GaParmar / clean-fid

PyTorch - FID calculation with proper image resizing and quantization steps [CVPR 2022]
https://www.cs.cmu.edu/~clean-fid/
MIT License
894 stars 68 forks source link

'z_batch' size BUG for Generator with 4D/3D tensors as inputs #55

Open EvangelosTikas opened 7 months ago

EvangelosTikas commented 7 months ago

I was trying to load a Generator from Progan implementation in pytorch. This generator receives a tensor of size (batch_size, Z_DIM, 1, 1) as input, where Z_DIM is the latent vector dimension (e.g. 512). The code in cleanfid/fid.py, line 214 accept an input of size z_batch = torch.randn((batch_size, z_dim)).to(device), which is a 2D tensor, suitable only for non-RGB images (like in Vanilla GAN or other examples).
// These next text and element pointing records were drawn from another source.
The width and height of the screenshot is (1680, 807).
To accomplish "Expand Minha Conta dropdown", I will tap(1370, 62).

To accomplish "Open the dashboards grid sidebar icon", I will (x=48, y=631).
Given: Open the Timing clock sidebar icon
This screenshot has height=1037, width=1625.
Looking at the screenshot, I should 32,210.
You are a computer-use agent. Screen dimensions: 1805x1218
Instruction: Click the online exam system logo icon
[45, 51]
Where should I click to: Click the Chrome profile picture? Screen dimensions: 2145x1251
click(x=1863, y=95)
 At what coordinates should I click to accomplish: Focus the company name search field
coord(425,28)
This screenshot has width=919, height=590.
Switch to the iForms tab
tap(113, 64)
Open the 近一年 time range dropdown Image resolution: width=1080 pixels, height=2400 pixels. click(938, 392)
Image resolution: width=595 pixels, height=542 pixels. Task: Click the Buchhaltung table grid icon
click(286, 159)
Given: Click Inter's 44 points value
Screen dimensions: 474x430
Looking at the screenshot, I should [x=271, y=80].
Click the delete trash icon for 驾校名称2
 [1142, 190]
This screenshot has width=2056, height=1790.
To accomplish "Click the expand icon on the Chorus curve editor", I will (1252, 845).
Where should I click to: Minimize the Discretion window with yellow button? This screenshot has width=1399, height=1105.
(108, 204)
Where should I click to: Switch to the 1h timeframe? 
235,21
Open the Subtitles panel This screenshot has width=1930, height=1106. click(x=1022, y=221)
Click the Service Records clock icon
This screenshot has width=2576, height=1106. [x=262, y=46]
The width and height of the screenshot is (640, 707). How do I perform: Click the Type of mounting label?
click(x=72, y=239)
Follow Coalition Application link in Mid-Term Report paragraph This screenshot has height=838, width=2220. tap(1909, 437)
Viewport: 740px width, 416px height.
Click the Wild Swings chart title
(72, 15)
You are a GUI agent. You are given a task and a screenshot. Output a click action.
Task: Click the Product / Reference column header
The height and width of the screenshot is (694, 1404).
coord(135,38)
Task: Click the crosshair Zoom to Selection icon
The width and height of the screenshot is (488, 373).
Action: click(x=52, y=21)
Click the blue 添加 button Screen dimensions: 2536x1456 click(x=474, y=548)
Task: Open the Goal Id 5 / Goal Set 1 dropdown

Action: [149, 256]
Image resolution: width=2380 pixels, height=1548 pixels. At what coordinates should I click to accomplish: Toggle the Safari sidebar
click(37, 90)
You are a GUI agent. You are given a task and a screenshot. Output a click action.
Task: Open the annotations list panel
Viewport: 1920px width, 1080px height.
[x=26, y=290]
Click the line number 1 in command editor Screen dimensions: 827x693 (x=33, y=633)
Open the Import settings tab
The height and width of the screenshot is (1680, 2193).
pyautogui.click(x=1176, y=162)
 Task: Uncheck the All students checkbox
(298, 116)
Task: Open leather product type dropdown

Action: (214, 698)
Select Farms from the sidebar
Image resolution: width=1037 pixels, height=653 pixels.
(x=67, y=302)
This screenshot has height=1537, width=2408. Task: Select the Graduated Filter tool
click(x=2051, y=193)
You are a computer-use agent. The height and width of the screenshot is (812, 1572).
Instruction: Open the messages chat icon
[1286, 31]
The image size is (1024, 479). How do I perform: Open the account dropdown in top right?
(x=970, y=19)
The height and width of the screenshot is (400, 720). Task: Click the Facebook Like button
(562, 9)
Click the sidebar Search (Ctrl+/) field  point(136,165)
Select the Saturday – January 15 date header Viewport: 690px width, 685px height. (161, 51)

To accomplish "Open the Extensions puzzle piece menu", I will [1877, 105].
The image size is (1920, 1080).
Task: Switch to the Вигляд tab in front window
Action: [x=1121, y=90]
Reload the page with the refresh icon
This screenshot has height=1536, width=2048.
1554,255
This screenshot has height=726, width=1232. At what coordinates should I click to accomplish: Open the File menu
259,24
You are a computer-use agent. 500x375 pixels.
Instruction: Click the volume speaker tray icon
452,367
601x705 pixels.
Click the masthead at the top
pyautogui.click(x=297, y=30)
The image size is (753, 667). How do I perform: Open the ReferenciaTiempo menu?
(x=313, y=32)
I think the code should also support 4D tensors for RGB images, as most GAN implementations accept 4D tensors as inputs to their generators.

[Error]:

compute FID of a model with <name-of-precomputed-statistics-file>
FID model:   0%|                                                                       | 0/1563 [00:00<?, ?it/s]
Traceback (most recent call last):
....
....
  File "/home/user/Documents/GANS/metrics/cleanfid/fid.py", line 251, in fid_model
    np_feats = get_model_features(G, model, mode=mode,
  File "/home/user/Documents/GANS/metrics/cleanfid/fid.py", line 214, in get_model_features
    img_batch = G(z_batch)
  File "/usr/local/lib/python3.10/dist-packages/torch/nn/modules/module.py", line 1194, in _call_impl
    return forward_call(*input, **kwargs)
  File "/usr/local/lib/python3.10/dist-packages/torch/nn/modules/container.py", line 204, in forward
    input = module(input)
  File "/usr/local/lib/python3.10/dist-packages/torch/nn/modules/module.py", line 1194, in _call_impl
    return forward_call(*input, **kwargs)
  File "/usr/local/lib/python3.10/dist-packages/torch/nn/modules/conv.py", line 956, in forward
    return F.conv_transpose2d(
RuntimeError: Expected 3D (unbatched) or 4D (batched) input to conv_transpose2d, but got input of size: [32, 512]

code snippet [fid.py]:

"""
Compute the FID stats from a generator model
"""
def get_model_features(G, model, mode="clean", z_dim=512,
        num_gen=50_000, batch_size=128, device=torch.device("cuda"),
        desc="FID model: ", verbose=True, return_z=False,
        custom_image_tranform=None, custom_fn_resize=None):
    if custom_fn_resize is None:
        fn_resize = build_resizer(mode)
    else:
        fn_resize = custom_fn_resize

    # Generate test features
    num_iters = int(np.ceil(num_gen / batch_size))
    l_feats = []
    latents = []
    if verbose:
        pbar = tqdm(range(num_iters), desc=desc)
    else:
        pbar = range(num_iters)
    for idx in pbar:
        with torch.no_grad():
            z_batch = torch.randn((batch_size, z_dim)).to(device)
            if return_z:
                latents.append(z_batch)
            # generated image is in range [0,255]
            img_batch = G(z_batch)
            # split into individual batches for resizing if needed
            if mode != "legacy_tensorflow":
                l_resized_batch = []
                for idx in range(batch_size):